→ **PROVIDED PASSAGE**
AOC’s Chief-Of-Staff Wears T-Shirt Featuring Nazi Collaborator
(JTA) — The chief of staff for Rep. Alexandria Ocasio-Cortez, D-N.Y., is under fire for wearing a T-shirt bearing the image of a Nazi collaborator.
Saikat Chakrabarti is seen wearing the green shirt in a video that aired in December on NowThis News about Ocasio-Cortez’s surprise congressional victory the previous month.
The shirt features a sketch of Subhas Chandra Bose, a dissident Indian nationalist recognized by Adolf Hitler as the leader of the Free India Government. In exchange, Bose enlisted tens of thousands of Indian men to support the Japanese invasion of British India in 1944 and help fight the British in Europe for Hitler. The Indian Legion Bose raised for Germany trained as a regiment of the SS.

→ **DATA SHOWN**
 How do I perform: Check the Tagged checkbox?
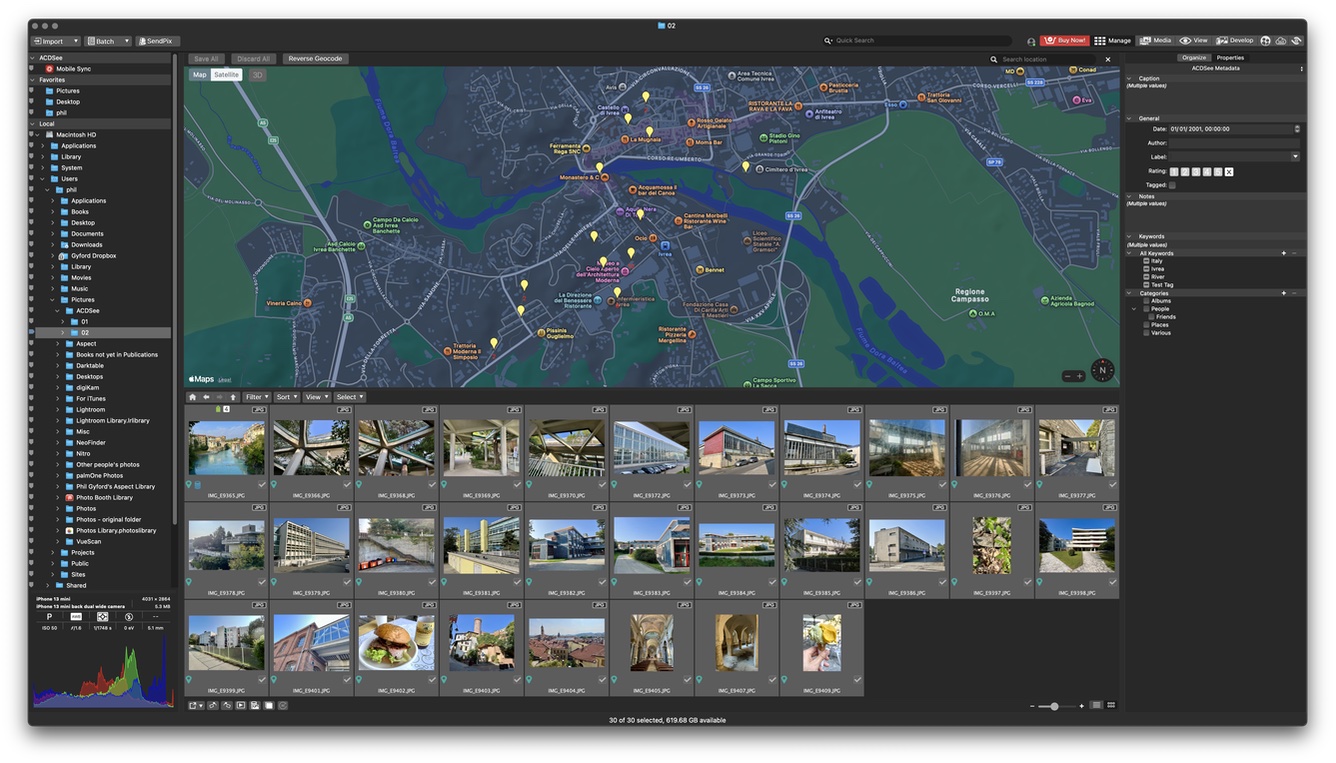click(x=1172, y=185)
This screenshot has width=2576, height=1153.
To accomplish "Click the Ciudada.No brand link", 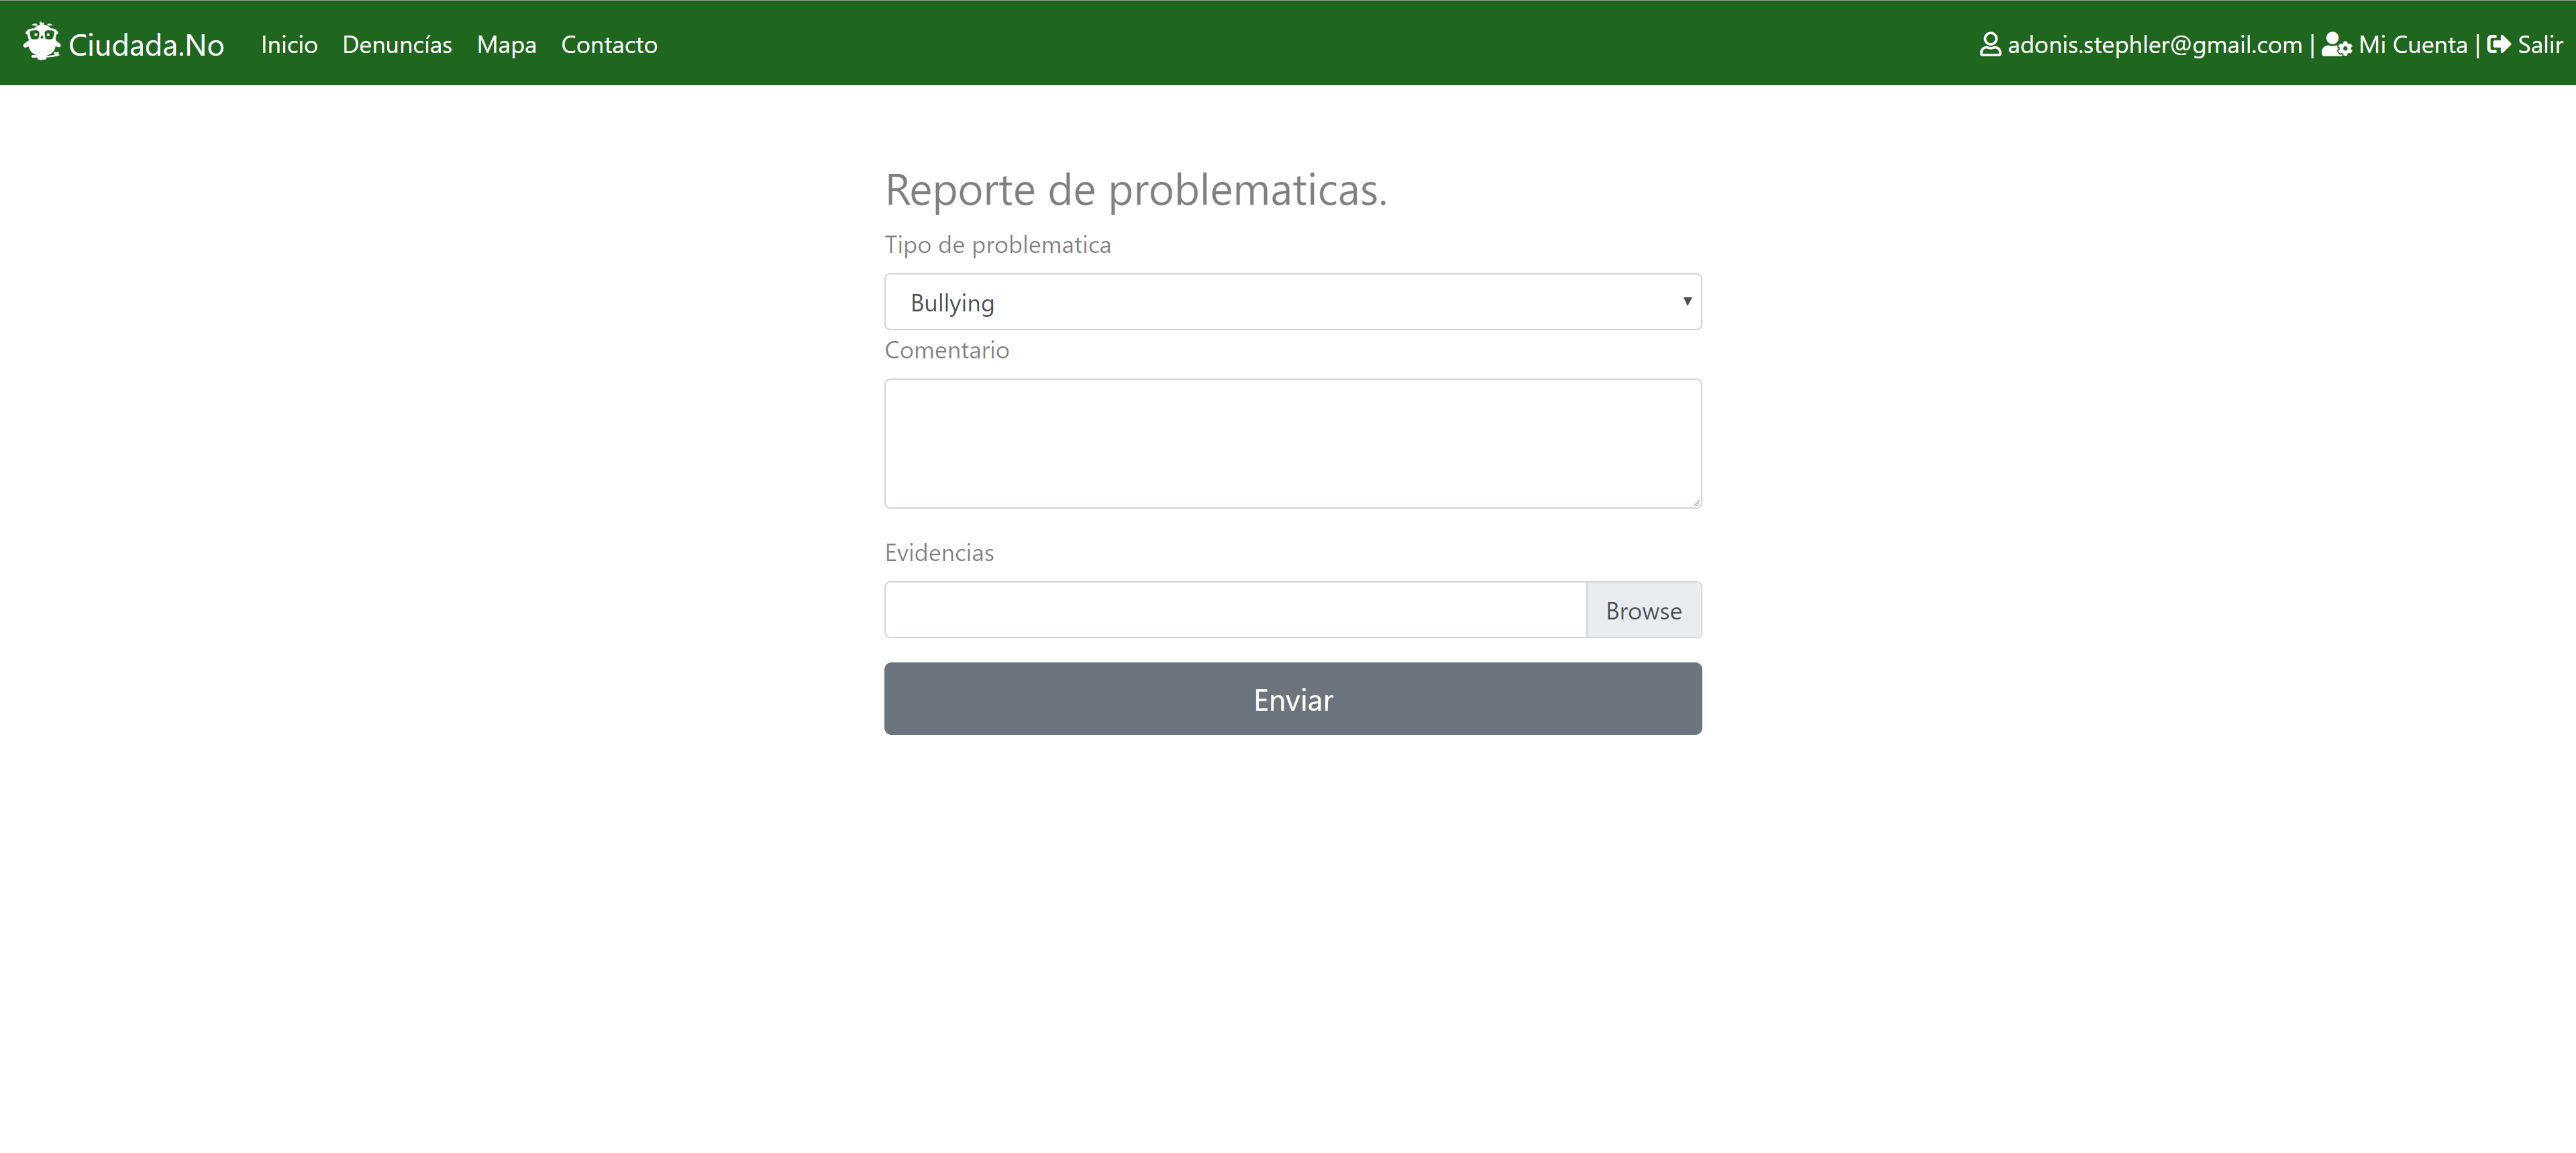I will (x=146, y=45).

→ **WHAT TO DO**
Write out the full article about the chief of staff's T-shirt, word for word. The listing comes from a different source than the text.

→ **RESULT OF THE EXERCISE**
AOC’s Chief-Of-Staff Wears T-Shirt Featuring Nazi Collaborator
(JTA) — The chief of staff for Rep. Alexandria Ocasio-Cortez, D-N.Y., is under fire for wearing a T-shirt bearing the image of a Nazi collaborator.
Saikat Chakrabarti is seen wearing the green shirt in a video that aired in December on NowThis News about Ocasio-Cortez’s surprise congressional victory the previous month.
The shirt features a sketch of Subhas Chandra Bose, a dissident Indian nationalist recognized by Adolf Hitler as the leader of the Free India Government. In exchange, Bose enlisted tens of thousands of Indian men to support the Japanese invasion of British India in 1944 and help fight the British in Europe for Hitler. The Indian Legion Bose raised for Germany trained as a regiment of the SS.